Scope of appointment
If you are a broker/agent who sells Medicare products, you need to understand the use of a Scope of appointment. A scope of appointment is a form that the CMS requires agents/brokers to use. If you conduct marketing activities, you may not market any health care product that the beneficiary has not agreed to and specified on the scope of appointment. Before you meet any client to talk about Medicare Advantage or Part D prescription drug plans, you must get a scope of appointment form from the client.
Agents are only authorized to discuss products that were agreed upon in advance with clients.
Scope of appointments are required for:
Meetings/appointments with either new or existing clients. These meetings can take place in office, a client’s home, coffee shop or any other location.

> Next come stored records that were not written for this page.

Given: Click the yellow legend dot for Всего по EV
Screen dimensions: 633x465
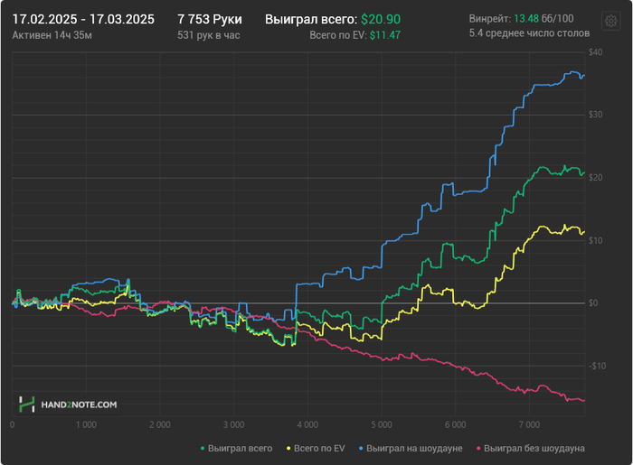Looking at the screenshot, I should (288, 449).
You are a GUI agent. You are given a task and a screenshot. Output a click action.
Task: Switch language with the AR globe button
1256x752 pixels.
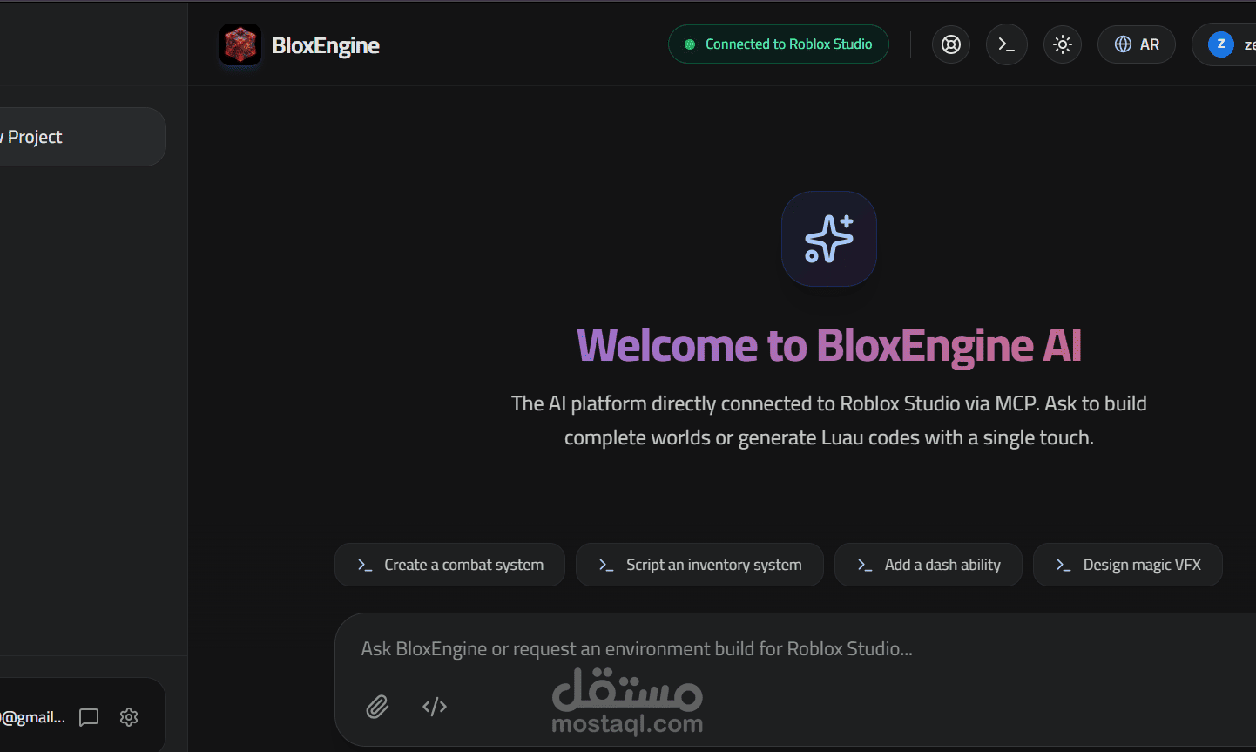pos(1137,44)
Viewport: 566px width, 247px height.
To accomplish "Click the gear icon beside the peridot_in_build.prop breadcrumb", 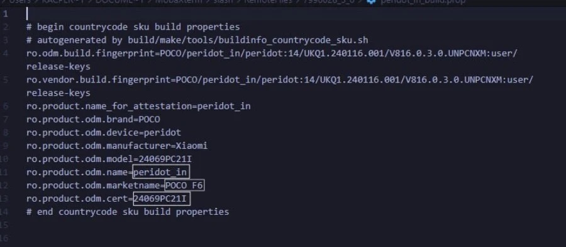I will coord(370,1).
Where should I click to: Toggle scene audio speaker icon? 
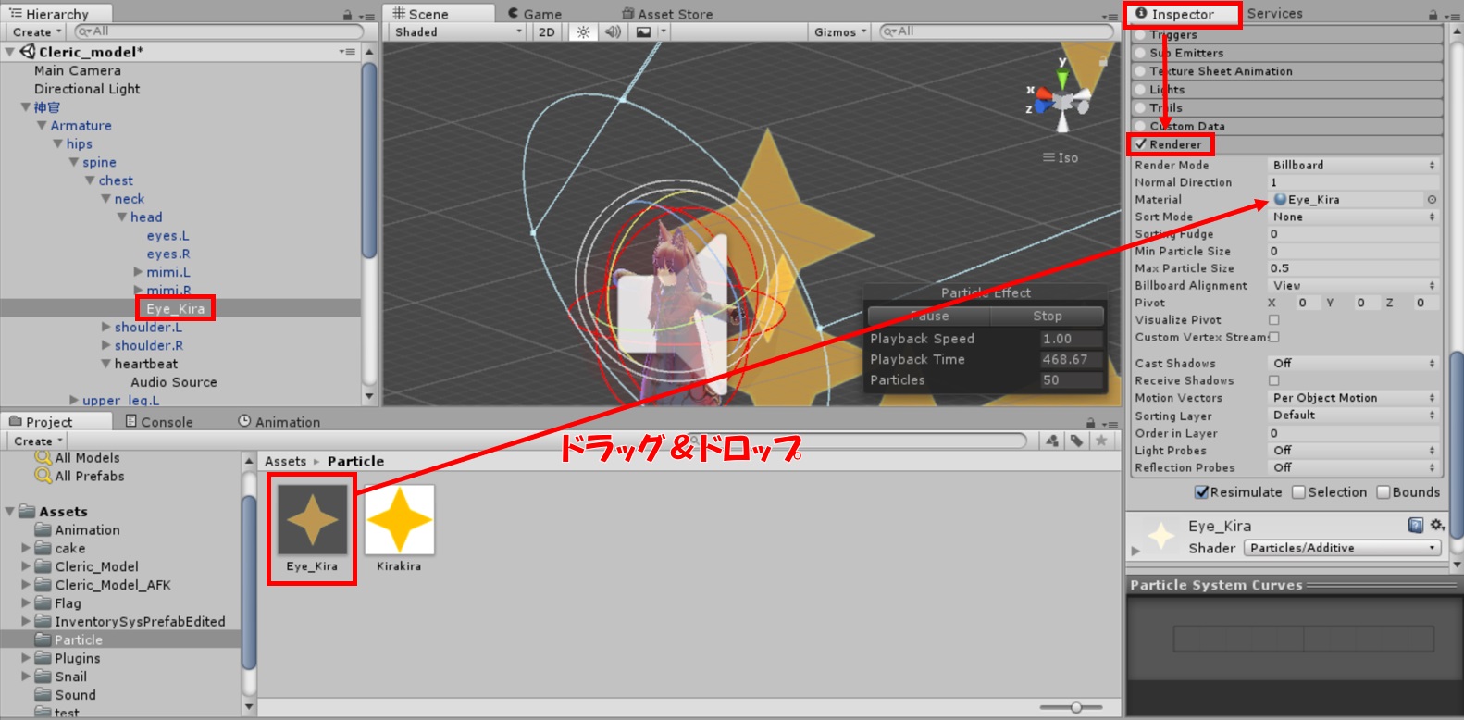(x=613, y=31)
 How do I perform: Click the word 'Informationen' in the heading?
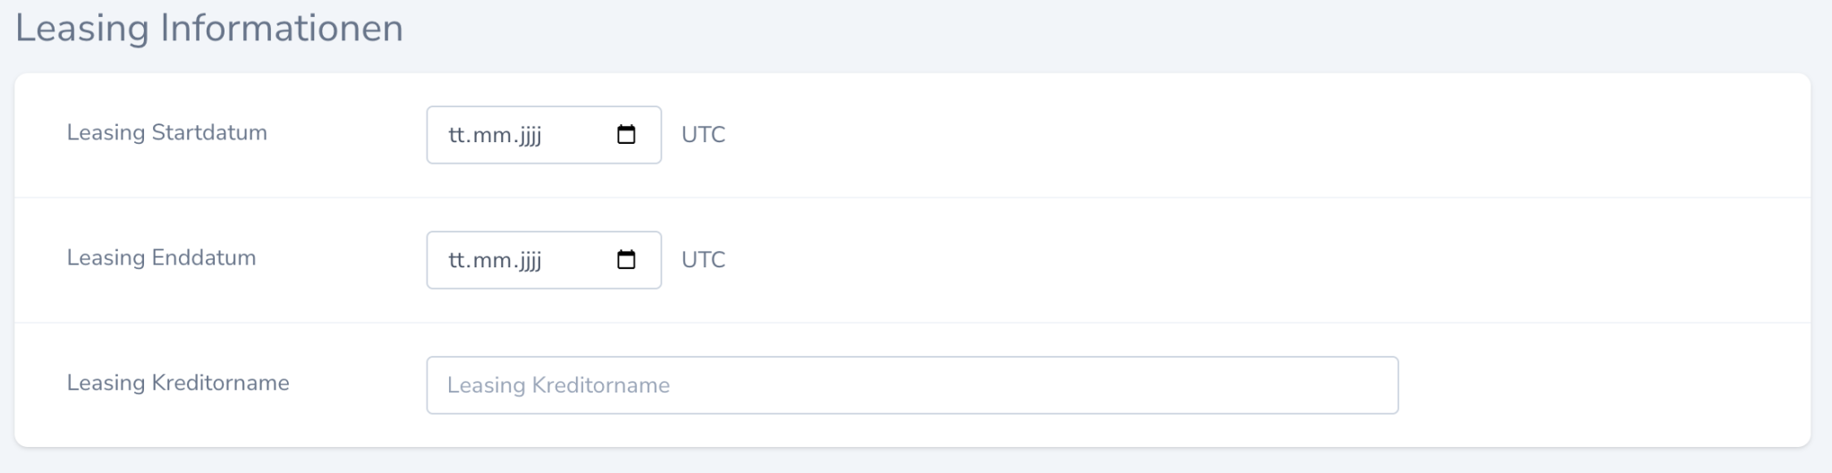click(x=282, y=29)
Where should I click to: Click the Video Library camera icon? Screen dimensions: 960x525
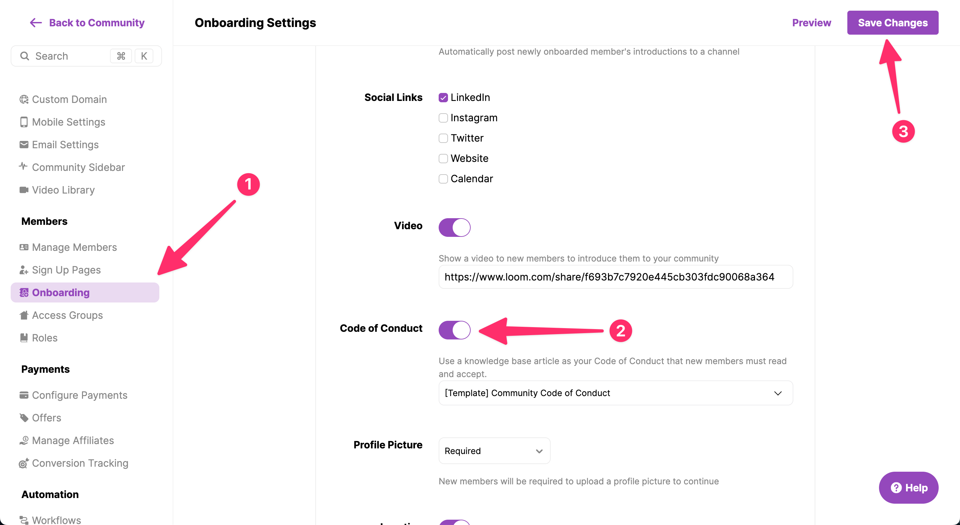click(24, 190)
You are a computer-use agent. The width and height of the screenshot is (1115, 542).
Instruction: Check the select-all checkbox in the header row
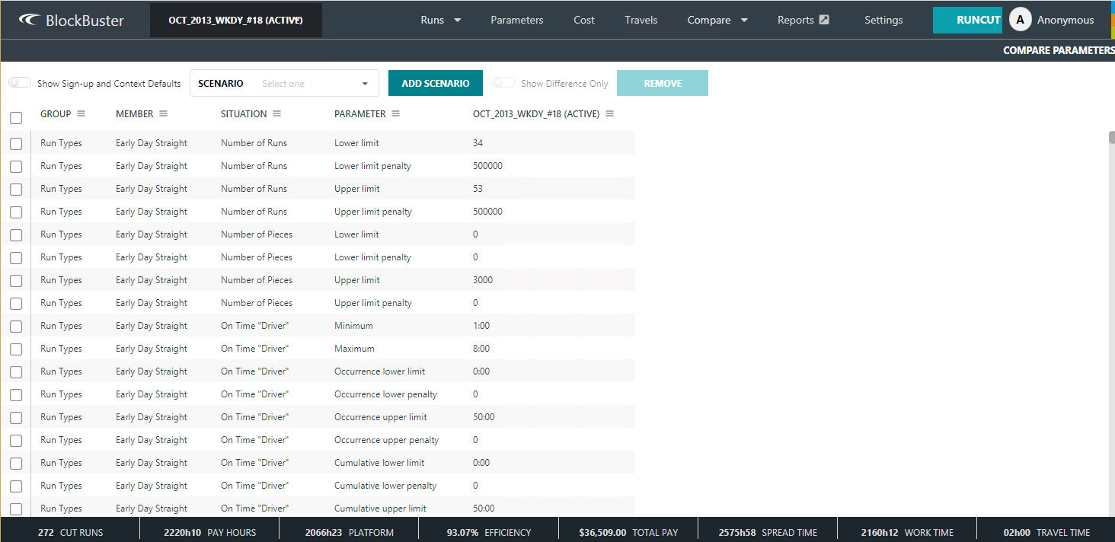tap(15, 118)
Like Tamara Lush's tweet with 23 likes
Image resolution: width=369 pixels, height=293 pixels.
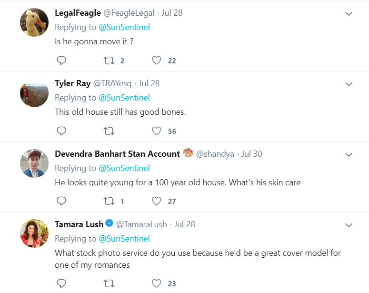[x=157, y=283]
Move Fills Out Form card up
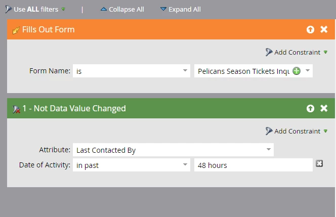The image size is (336, 217). tap(310, 29)
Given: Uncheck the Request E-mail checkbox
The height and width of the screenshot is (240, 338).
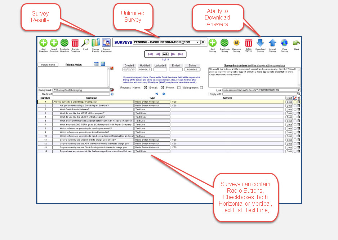Looking at the screenshot, I should pos(162,87).
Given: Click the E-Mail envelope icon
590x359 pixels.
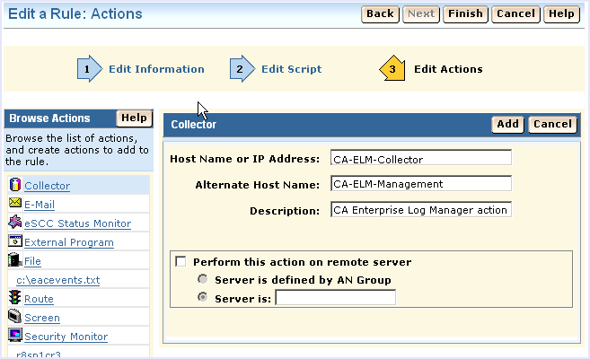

Scope of appointments are NOT required for:
Either formal or informal Sales events, because they are reported to the CMS beforehand.
During educational events, you cannot distribute, display or collect SOAs.
If you are giving a Medicare supplement presentations. Although, you should get a SOA before a Medicare Supplement appointment so you can offer PDP plan options if your client asks about them during your appointment.
New rule for SOA’s
In 2018, the Centers for Medicare & Medicaid Services had the following rule about SOAs:
“When conducting marketing activities, in-person or telephonically, a Plan/Part D Sponsor may not market any health care related product during a marketing appointment beyond the scope that the beneficiary agreed to before the meeting. The Plan/Part D Sponsor must document the scope of the appointment prior to the appointment.”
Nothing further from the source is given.